I also got some bags with SWI 1001. So for the low light but best pic I have currently.


----------



## Ware (Jan 28, 2017)

I would invest in a ProPlugger and move plugs of what you have to the places you want it.

You can transfer plugs anytime the grass is growing, and you won't have to worry about it matching.


----------



## mufugginmanny (Jul 5, 2019)

Ware said:


> I would not "overseed" bermuda. And I would not seed bermuda this late in the season.
> 
> Note that whatever conditions are preventing your existing bermuda from performing/filling in the way you want it to would be equally (if not more) unfavorable for new bermuda grown from seed.
> 
> Not trying to be a downer, but save your time/money. :thumbup:


Thanks for the response. I have a fairly small lawn- ~1500sq ft so it would be relatively inexpensive. But you're right, I can put the $15-20 toward a bag of fertilizer. Weed control is really my biggest problem. My lawn already looks way better than when I bought the house just by mowing, watering, and fertilizing regularly, but haven't applied any weed control. Maybe if I apply a pre-/post-emergent it'll really get the Bermuda going.


----------



## mufugginmanny (Jul 5, 2019)

jasonbraswell said:


> I bought the sta-green this year and had excellent results. It's my understanding this is Pennington rebranding to keep Home Depot happy.
> I also got some bags with SWI 1001. So for the low light but best pic I have currently.

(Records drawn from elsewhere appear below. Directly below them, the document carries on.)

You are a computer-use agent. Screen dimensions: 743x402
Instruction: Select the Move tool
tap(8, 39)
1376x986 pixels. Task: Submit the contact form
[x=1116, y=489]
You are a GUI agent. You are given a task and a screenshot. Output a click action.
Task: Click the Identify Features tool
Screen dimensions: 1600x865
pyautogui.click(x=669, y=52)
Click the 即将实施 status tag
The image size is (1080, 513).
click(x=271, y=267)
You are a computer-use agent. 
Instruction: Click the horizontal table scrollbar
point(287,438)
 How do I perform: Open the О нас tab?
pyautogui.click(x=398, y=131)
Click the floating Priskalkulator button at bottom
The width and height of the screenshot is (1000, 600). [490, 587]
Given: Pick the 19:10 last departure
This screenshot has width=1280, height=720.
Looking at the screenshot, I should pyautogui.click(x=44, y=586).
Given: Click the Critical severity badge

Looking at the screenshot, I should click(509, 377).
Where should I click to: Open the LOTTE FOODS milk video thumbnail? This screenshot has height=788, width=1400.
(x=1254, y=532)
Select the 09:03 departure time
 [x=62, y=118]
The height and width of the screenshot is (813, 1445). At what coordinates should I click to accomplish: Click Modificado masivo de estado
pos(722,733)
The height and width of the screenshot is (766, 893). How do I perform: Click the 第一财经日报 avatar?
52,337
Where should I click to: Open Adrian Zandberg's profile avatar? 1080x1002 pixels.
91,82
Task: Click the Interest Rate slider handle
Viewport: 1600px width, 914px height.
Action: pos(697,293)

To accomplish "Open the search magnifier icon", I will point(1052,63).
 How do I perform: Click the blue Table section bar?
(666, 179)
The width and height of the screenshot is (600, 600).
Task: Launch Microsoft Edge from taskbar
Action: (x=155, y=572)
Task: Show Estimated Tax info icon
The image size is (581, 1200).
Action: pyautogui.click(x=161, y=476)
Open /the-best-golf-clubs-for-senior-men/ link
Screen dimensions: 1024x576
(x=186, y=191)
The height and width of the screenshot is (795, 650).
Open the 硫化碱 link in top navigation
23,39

Did you do an overseed or a remodel?


----------



## Ware (Jan 28, 2017)

It is definitely time to start thinking about a fall/winter pre-e. :thumbup:


----------



## jasonbraswell (Aug 18, 2019)

mufugginmanny said:


> jasonbraswell said:
> 
> 
> > I bought the sta-green this year and had excellent results. It's my understanding this is Pennington rebranding to keep Home Depot happy.
> ...


1 year ago started on the remodeling :lol: 
I would give the seed a go; this stuff sprouts quick considering it's unhulled. Mohawk is also really cold Hardy from my homework review.
I can't comment on the shade matching. Not really a priority for me. I just want lush Bermuda coverage.


----------



## mufugginmanny (Jul 5, 2019)

jasonbraswell said:


> mufugginmanny said:
> 
> 
> > jasonbraswell said:
> ...


Holy hell what a difference! I'm thinking about a small backyard remodel. I might give this a go! Backyard is doing it's own thing right now. All I've done is mow, and there's some Bermuda kinda spotting up in the middle.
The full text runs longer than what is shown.